Sperling Prostate Center

By Dr. Sperling

One of the most satisfying and enjoyable aspects of my profession is making presentations to patient support groups. When I first began speaking to groups such as the American Cancer Society’s Man to Man program, or Us Too International, I saw it as a way of informing men about expanded diagnostic and treatment options for those concerned about their prostate health.

In fact, the word “doctor” comes from the Latin word docere, meaning to teach. For centuries, the title “Doctor” has been given to university professors with advanced degrees. While I am a medical doctor, not a university professor, I feel I have a responsibility to contribute to men (and the wives and partners and families who care about them) by making teaching a part of my work.

But as every teacher must inevitably discover, to teach is to learn. Each time I speak to a group, members come up to me afterward and share what’s on their minds and in their hearts. The tables are turned in a most wonderful way, as I learn what matters to them.

How does this affect my medical practice? I believe it becomes a constant reminder of how I would want to be treated if I were worried that I had cancer. I ask myself, what would I be scared of? What kind of reassurance would I need? What would I suddenly realize about what’s truly important in life? What would I need to hear from my doctor?

Certainly, I would hope for compassion and a sense that I matter as an individual, not just another “interesting case.” I would also hope for as much information as possible, knowing that knowledge is power. The more I could learn about the physical problem facing me, the more choice and control I would experience.

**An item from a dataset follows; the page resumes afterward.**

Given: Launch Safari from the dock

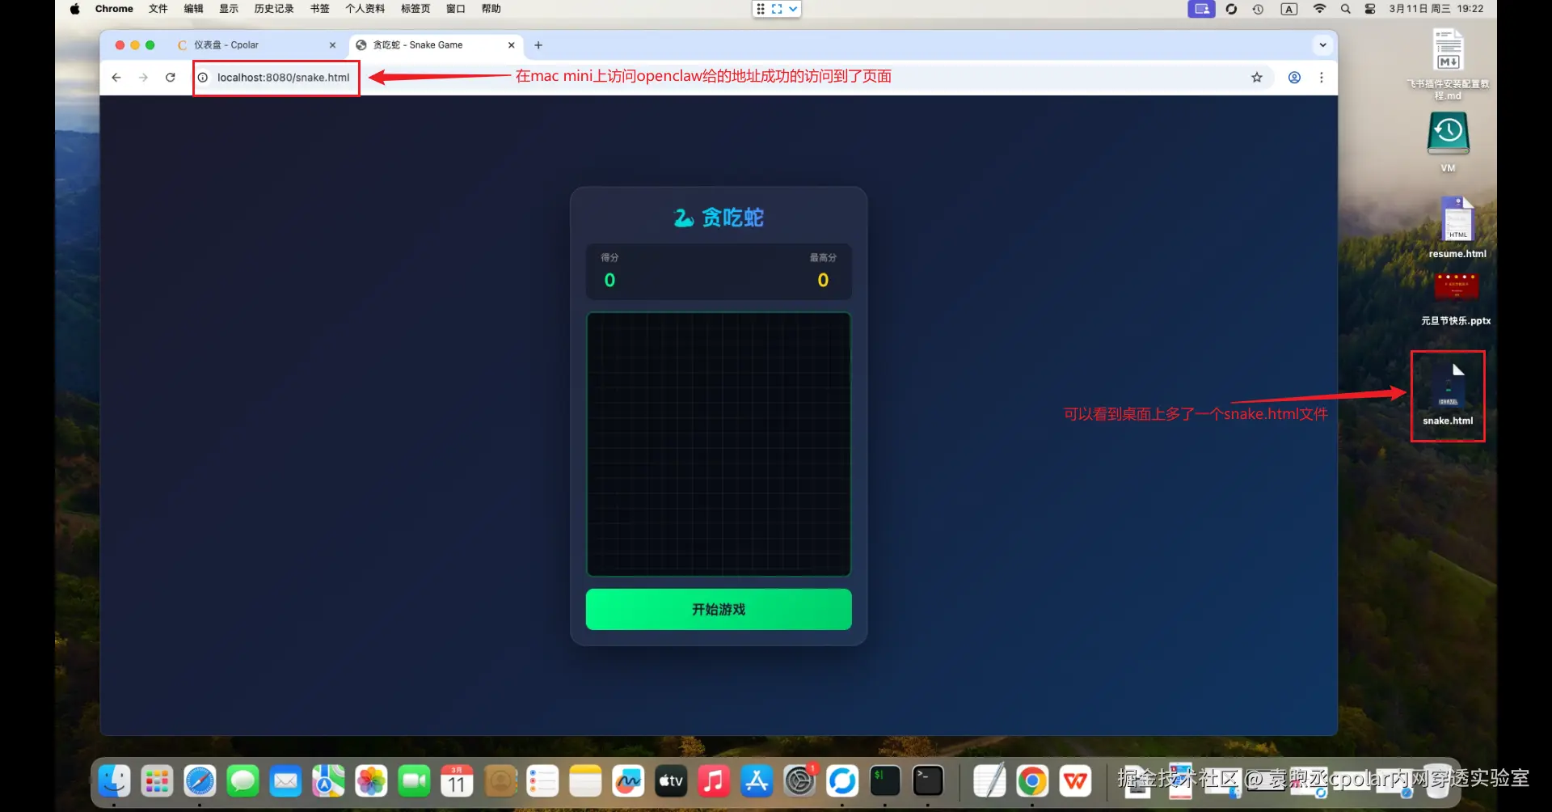Looking at the screenshot, I should 200,781.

I am very fortunate to be in a helping profession. In a very real sense, I see such speaking engagements as a chance to do payback for all I’ve been given. I remember hearing, when I was quite young, that to give is to receive. As a boy, I couldn’t quite figure that out (Who doesn’t feel great about getting birthday presents, and how is that “giving” to my parents?) but today I know it’s true. When I meet with patient groups to give information, I receive the trust of each participant who opens his heart to me.

Thus, I have discovered that there are two levels at which patient education is so very important. The first, obviously, is to acquaint men and their families with information they might otherwise not know existed. The second is to educate myself about the needs of my patients, so I’m better able to meet them at every level-not just their physical needs, but the need to live the life that matters to each one.